Document extract
....

Note: But before we use evaluation catalog, we need to link gridded region with observed catalog. Since we have two different grids here, so we do it separately for both grids.
#For Multi-resolution grid, linking region to catalog.
catalog.region = forecast_multi_grid.region
spatial_test_multi_res_result = poisson.spatial_test(forecast_multi_grid, catalog)
number_test_multi_res_result = poisson.number_test(forecast_multi_grid, catalog)
#For Single-resolution grid, linking region to catalog.
catalog.region = forecast_single_grid.region
spatial_test_single_res_result = poisson.spatial_test(forecast_single_grid, catalog)
number_test_single_res_result = poisson.number_test(forecast_single_grid, catalog)
Plot spatial test results
We provide the function csep.utils.plotting.plot_poisson_consistency_test()
to visualize the evaluation results from
consistency tests.

....

Data to examine

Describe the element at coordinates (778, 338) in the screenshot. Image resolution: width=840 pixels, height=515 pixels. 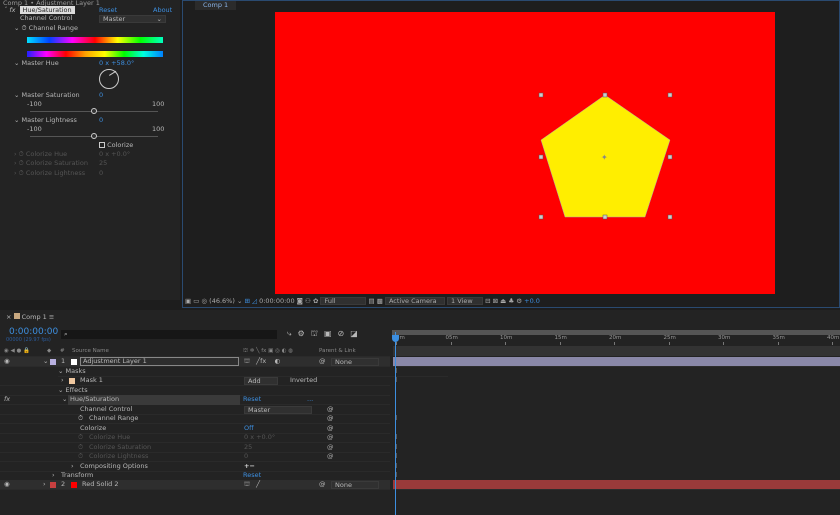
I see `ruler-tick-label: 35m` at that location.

....

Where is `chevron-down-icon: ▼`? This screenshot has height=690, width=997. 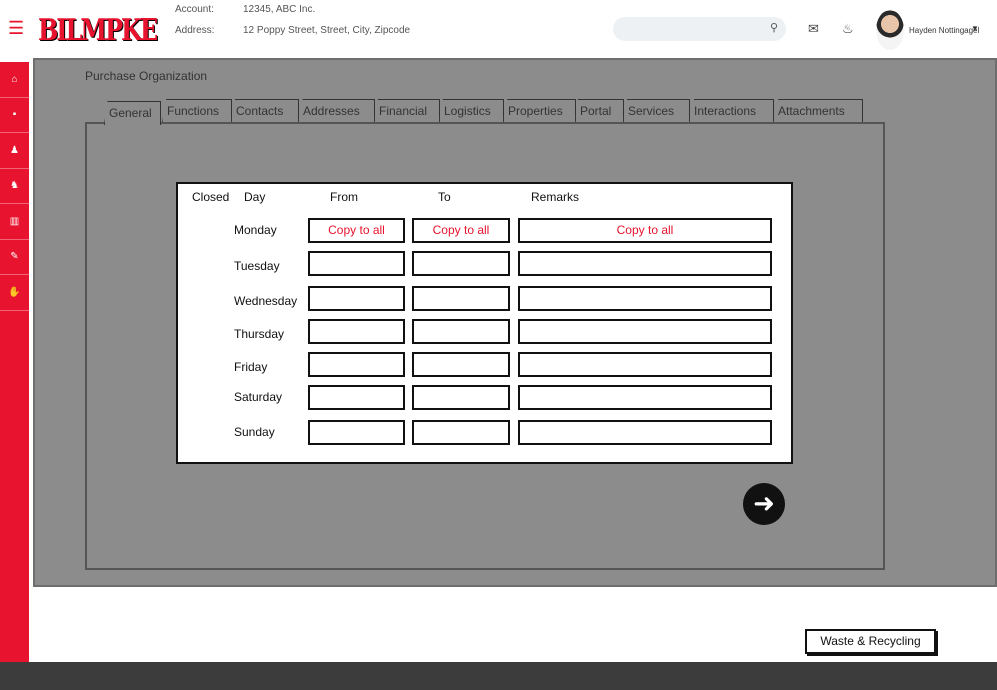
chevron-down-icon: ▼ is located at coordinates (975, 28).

....

Aim of the exercise
Condense the paragraph in the forecast-testing excerpt that begins "Note: But before we use evaluation catalog" into a short list that keeps its main facts. Rely only on the forecast-testing excerpt for what comes next, not on the listing.

Response to this task
- Before the evaluation catalog is used, the gridded region must be linked with the observed catalog.
- Because there are two different grids, this linking is done separately for each grid.